◆ TASK BRIEF: Pictures excluded, return the lines below from the first through the line holding "The image size is (626, 481).".

◆ RECORD EXTRACTS:
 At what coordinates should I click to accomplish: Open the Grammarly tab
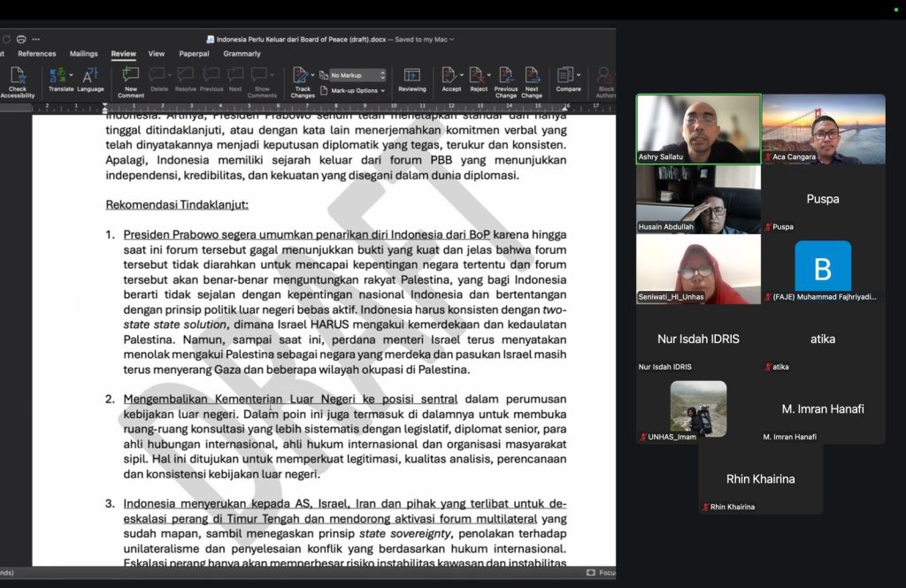242,54
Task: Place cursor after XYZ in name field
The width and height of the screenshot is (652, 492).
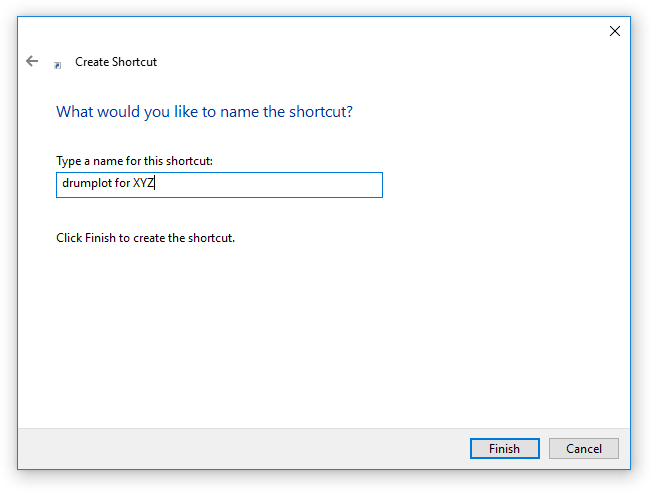Action: (x=155, y=183)
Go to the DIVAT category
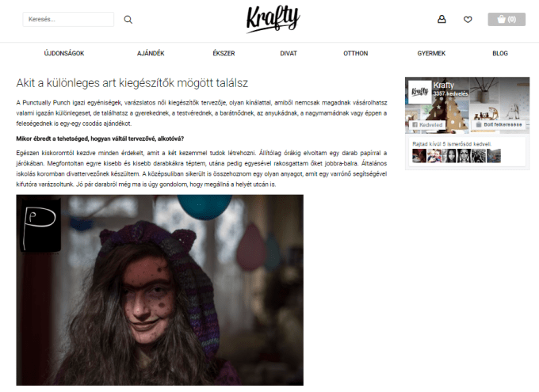The height and width of the screenshot is (392, 539). [x=289, y=53]
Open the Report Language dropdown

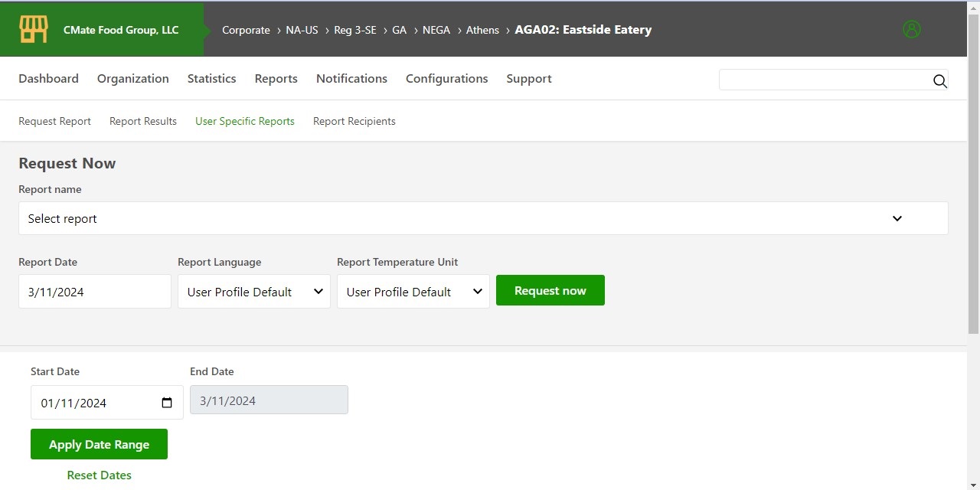253,292
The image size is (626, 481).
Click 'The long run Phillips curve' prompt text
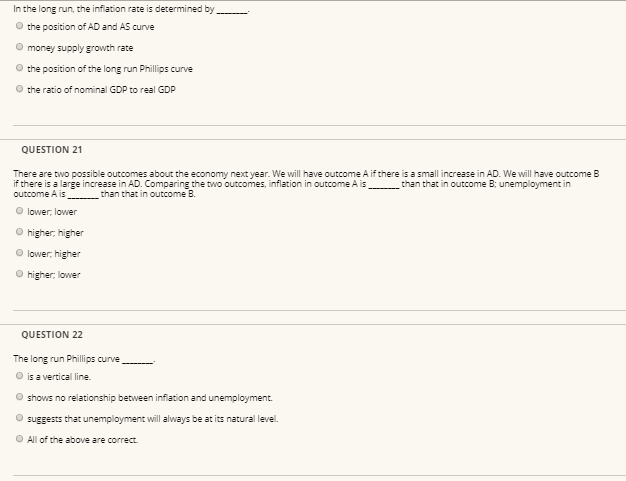click(84, 359)
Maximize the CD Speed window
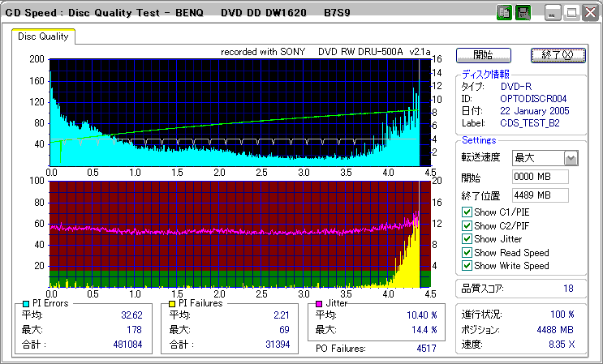The image size is (603, 364). (571, 13)
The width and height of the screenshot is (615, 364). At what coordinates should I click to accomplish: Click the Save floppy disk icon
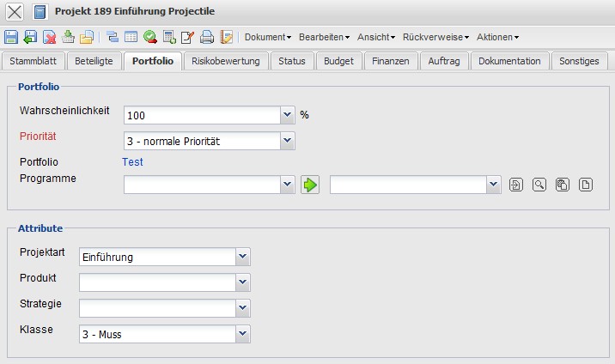pyautogui.click(x=11, y=37)
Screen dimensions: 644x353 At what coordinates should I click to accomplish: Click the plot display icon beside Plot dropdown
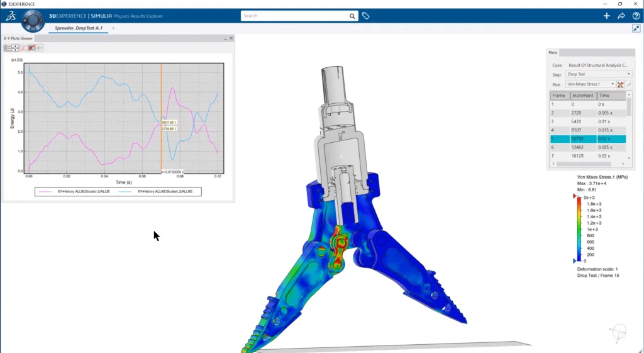(x=621, y=84)
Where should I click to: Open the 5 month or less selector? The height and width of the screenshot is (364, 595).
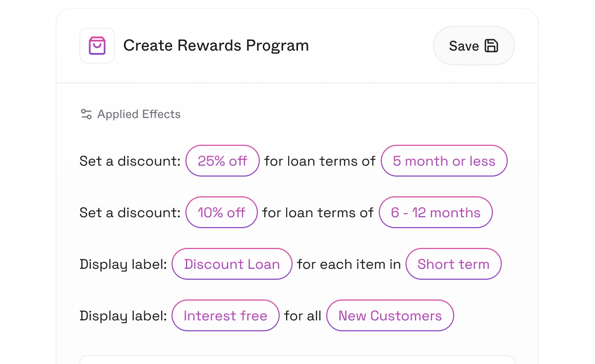pos(444,161)
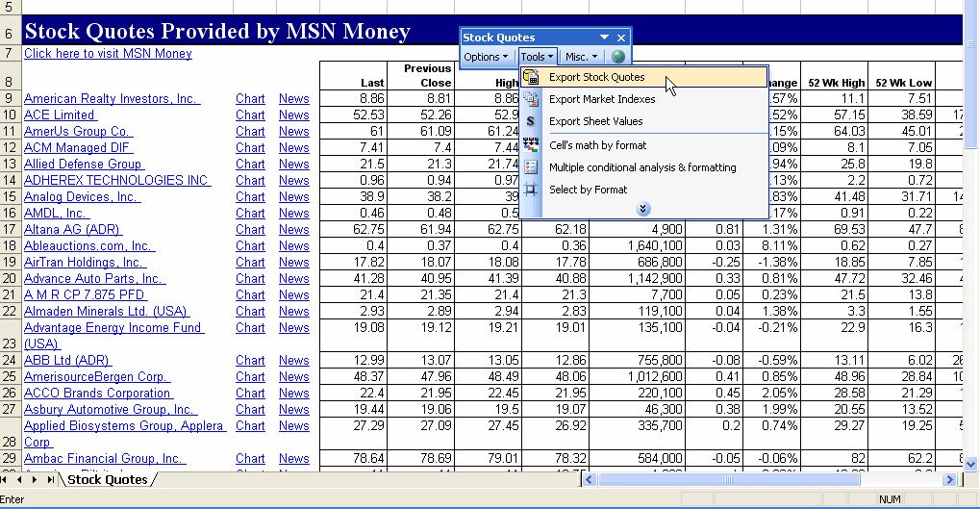The height and width of the screenshot is (509, 980).
Task: Click the Select by Format icon
Action: 531,190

◆ WRITTEN RESPONSE:
 At what coordinates should I click to accomplish: Open the Grammarly tab
242,54
Task: Place cursor after XYZ in name field
The width and height of the screenshot is (652, 492).
Action: (x=155, y=183)
Go to the DIVAT category
The height and width of the screenshot is (392, 539). [x=289, y=53]
Open the Report Language dropdown

253,292
The image size is (626, 481).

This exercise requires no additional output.